Temporary Medicaid Plan Waivers Expiring for Applicable COVID-19 Treatment and Telehealth Services on June 1, 2021
As we continue to address the COVID-19 pandemic, we want to update you on important changes for our Medicaid plans. Last year, we instituted temporary prior authorization waivers for select services to ensure critical care could be quickly delivered to our members during a time of heightened need. On June 1, 2021, these temporary waivers will expire and our members' Medicaid plan benefits will be reinstated for the following services:
COVID-19 Treatment Related Services
- COVID-19 treatment related services (those billed with a confirmed ICD-10 diagnosis code) will continue to be eligible for coverage at this time, in accordance with the member's plan benefits.
- Beginning June 1, 2021, prior authorization will be required for COVID-19 treatment related services, in accordance with CMS guidance and plan benefits.
- Any services that can be delivered virtually will continue to be eligible for telehealth coverage at this time.
- Beginning June 1, 2021, prior authorization requirements will be reinstated for applicable services delivered via telehealth.

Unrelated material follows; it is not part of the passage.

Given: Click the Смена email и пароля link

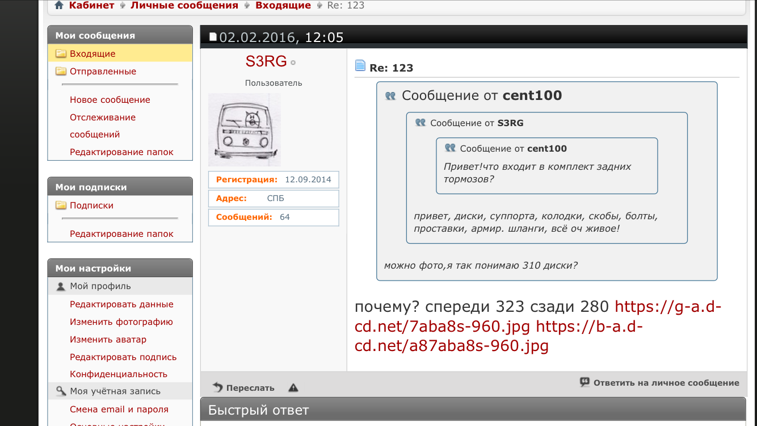Looking at the screenshot, I should pyautogui.click(x=119, y=410).
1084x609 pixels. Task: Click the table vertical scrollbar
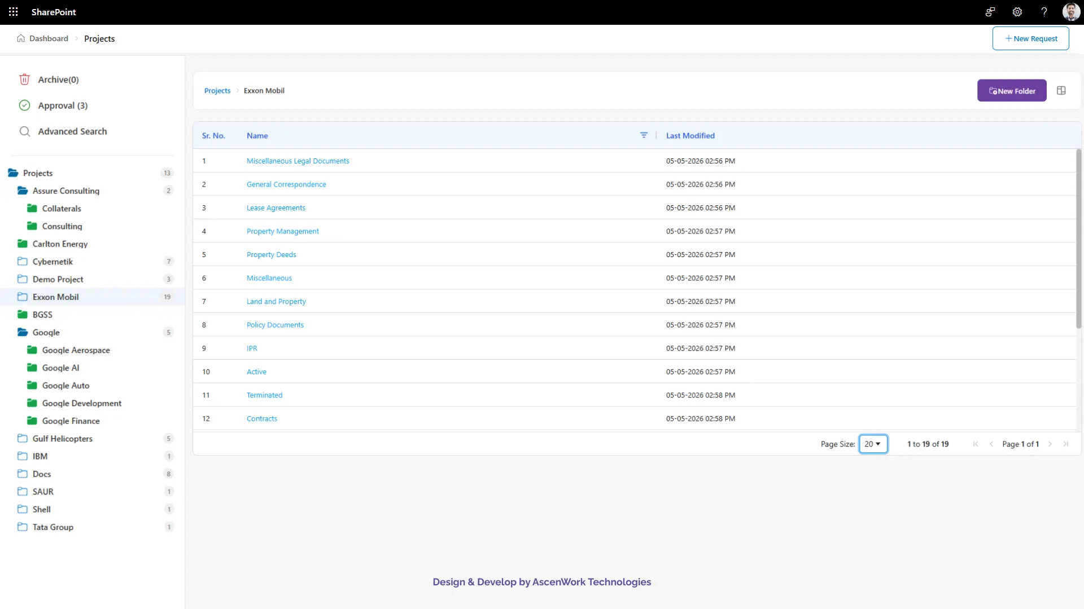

- Providers should reflect telehealth care on their claim form by following standard telehealth billing protocols in their state.
- For further coding guidance for telehealth services, we recommend following what is being published by:
Prior authorization requirements will continue to be waived for COVID-19 testing, screening services and vaccinations.
We continue to work in close partnership with state, local and federal authorities to serve and protect our members and communities during the COVID-19 pandemic, including ensuring that our providers have relevant and up-to-date information. We value your partnership during these unprecedented times.
This guidance is in response to the current COVID-19 pandemic and may be retired at a future date.